In 2009, a two stage review of the workers’ compensation legislation in Western Australia was initiated. The first stage of the review was completed in 2011 with amendments made to the Workers’ Compensation and Injury Management Act 1981 (Act). The second stage of the review, proposed in 2009, was to develop a ‘new’ workers’ compensation Act.

In June 2014, WorkCover WA released a report containing 171 recommendations for inclusion in the new Act.

While the Government proposed the drafting of a Bill, it did not eventuate and no finalised Bill was provided to the public for comment or introduced to Parliament.

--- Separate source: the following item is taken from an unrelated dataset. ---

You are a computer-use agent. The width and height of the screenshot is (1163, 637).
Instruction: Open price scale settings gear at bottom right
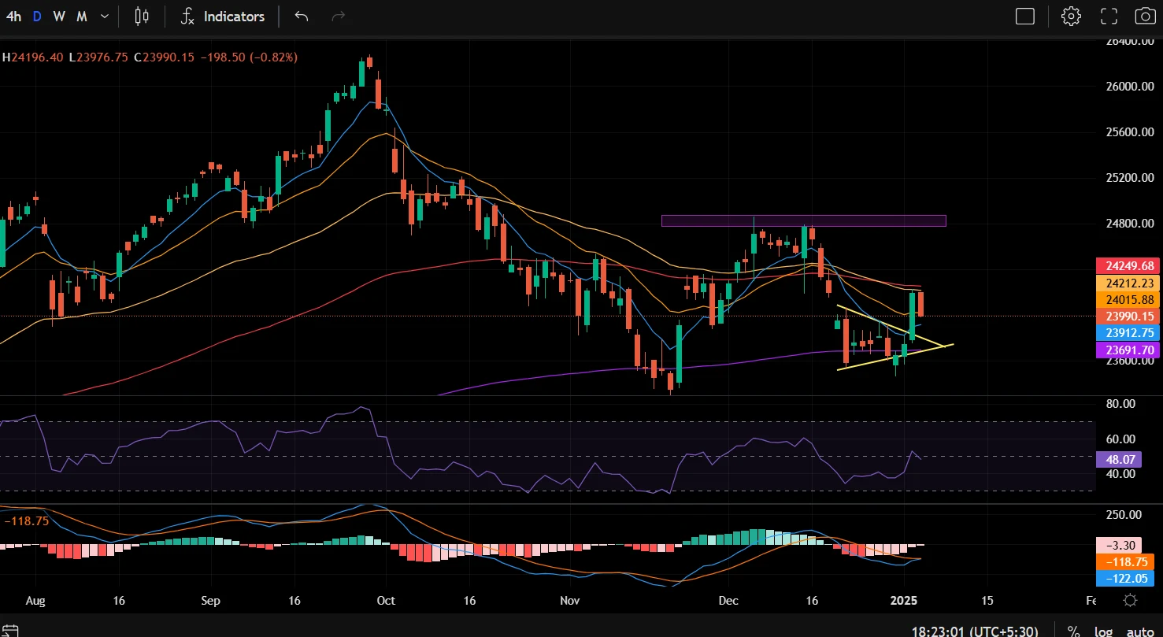click(1130, 600)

Now, seven years after the first stage of the review, the Government has now approved the drafting of a Bill to amend the Act. The extent to which the proposed bill will incorporate the recommendations from the 2014 report is unclear.

As to the reasoning behind the further review, Commerce and Industrial Relations Minister Bill Johnston says that the current Act:

has only been amended on a piecemeal basis since it was adopted in 1981, and it’s unwieldy for stakeholders who use and apply it’.

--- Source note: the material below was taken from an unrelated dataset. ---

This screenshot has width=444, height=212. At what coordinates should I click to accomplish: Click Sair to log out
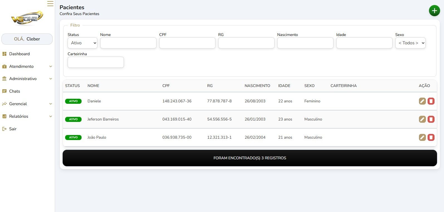tap(13, 129)
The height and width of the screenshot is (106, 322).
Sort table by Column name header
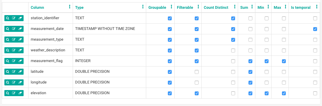37,8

Following the recent enactment of the Motor Vehicle (Catastrophic Injuries) Act 2016 in July 2016, which introduced lifetime care and support for people catastrophically injured in motor vehicle accidents, one of the main proposed amendments to the WA workers’ compensation legislation, referred to in the media statement of 15 February 2018, is to implement lifetime care and support arrangements for catastrophically injured workers.

A public consultation will occur before the draft Bill is introduced into State Parliament. At this stage, there is no timeframe provided.

This will be the second workers’ compensation amendment Bill to be introduced to Parliament by the McGowan Labor Government since it was elected in March 2017. On 1 November 2017, the Workers’ Compensation and Injury Management Amendment Bill 2017 (WA) was introduced into the Legislative Assembly. The draft Bill is currently before Parliament.

Not all of the recommendations in the 2014 report were adopted in this Bill; for example, the recommendation that the entitlement of a dependent to redeem a claim where a worker dies, but the death is not the result of the compensable injury, be discontinued. The government clearly does not feel bound by the recommendations in 2014 report, notwithstanding the extensive consultation that preceded it, and the impact of the proposed bill will no doubt require careful consideration when it is published.